ON ITERATIVE LEARNING CONTROL

Abstract

This thesis concentrates on iterative learning control (ILC). Based upon former results which obtained by several scholars, novel modified or improved iterative learning control algorithms have been proposed in the thesis. Simulation results which correspond to the presented ILC laws demonstrate their functionality, feasibility and effectiveness. Discrete-time ILC algorithms for systems with direct coupling between the system input and the output are first analyzed and discussed in the thesis. When current cycle feedback iterative learning control algorithm was implemented, the implementation obstacle that concurrent output error signal is not available has been successfully solved through certain adjustment. Initial instability related to iterative learning control was then observed and investigated. This phenomenon occurs due to the sampling delay when designing ILC in continuous­ time domain but implementing it in discrete-time domain.

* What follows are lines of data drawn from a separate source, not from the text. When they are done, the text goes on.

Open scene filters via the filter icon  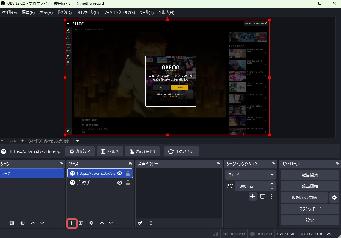pos(22,223)
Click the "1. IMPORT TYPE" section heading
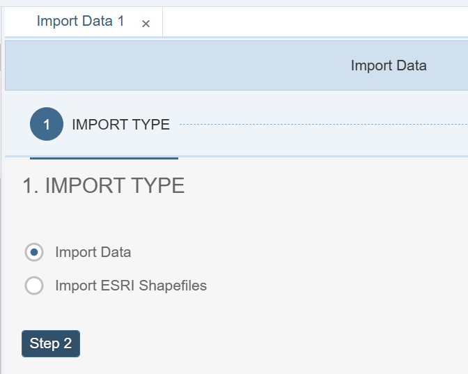The image size is (468, 374). pyautogui.click(x=103, y=186)
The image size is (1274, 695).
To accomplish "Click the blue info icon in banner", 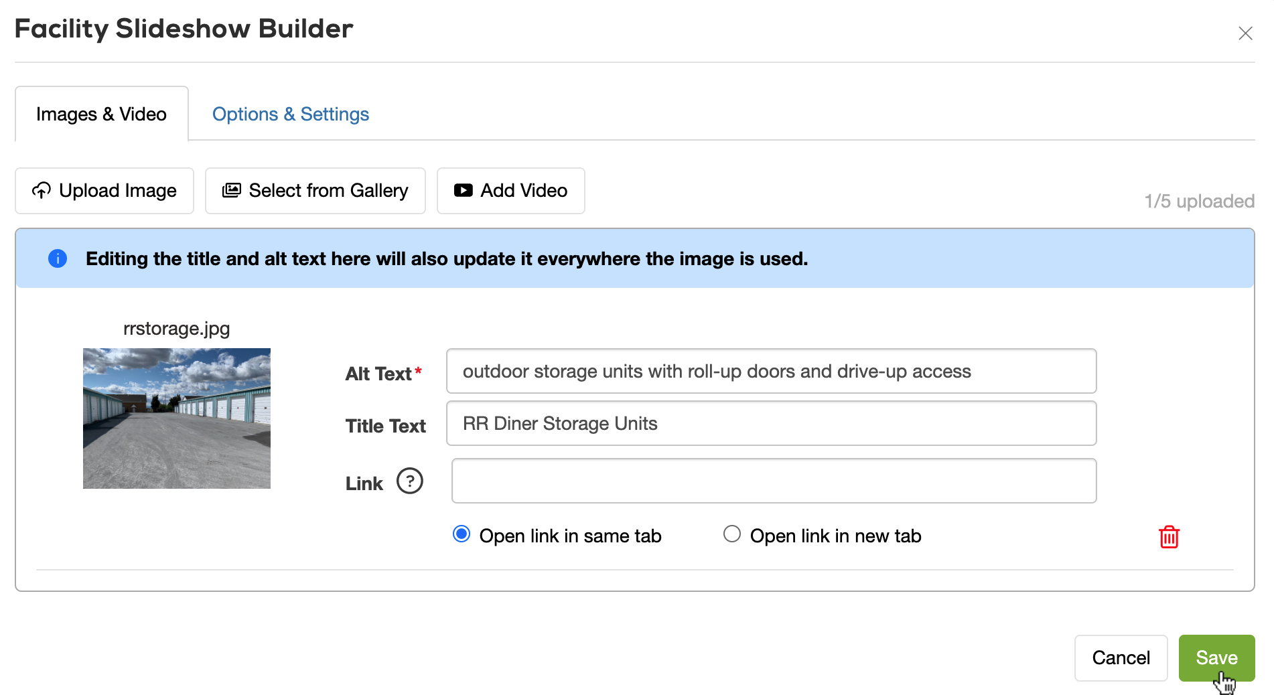I will [58, 258].
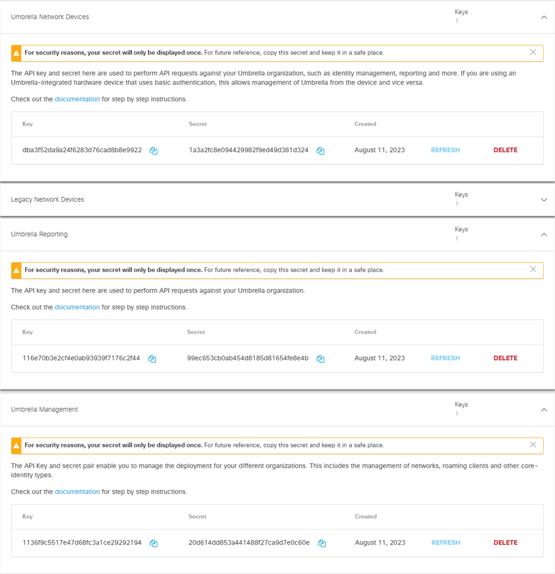Delete the Umbrella Network Devices key
This screenshot has width=555, height=574.
(505, 150)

Through analysis and illustration based upon the convergence results of Chapter 2, a modification approach is presented to eliminate the initial invariant discrepancy. Although convergence of discrete-time iterative learning control schemes with direct coupling was verified and their effectiveness was demonstrated, those ILC schemes, generally called P-type or D-type iterative learning control, are basic and preliminary. Hence their applicable scopes are rather limited. In Chapter 4, a robust nonlinear learning control scheme is developed. The underlying idea of the new nonlinear learning control is to apply Lyapunov 's direct method such that global asymptotic convergence can be achieved for more general classes of nonlinear dynamic systems. The iterative learning control and robust control are made to function in a complementary manner. Learning control redounds to learning and eliminating state-independent uncertainties as much as possible while robust control contributes to ensuring global stability of the control system.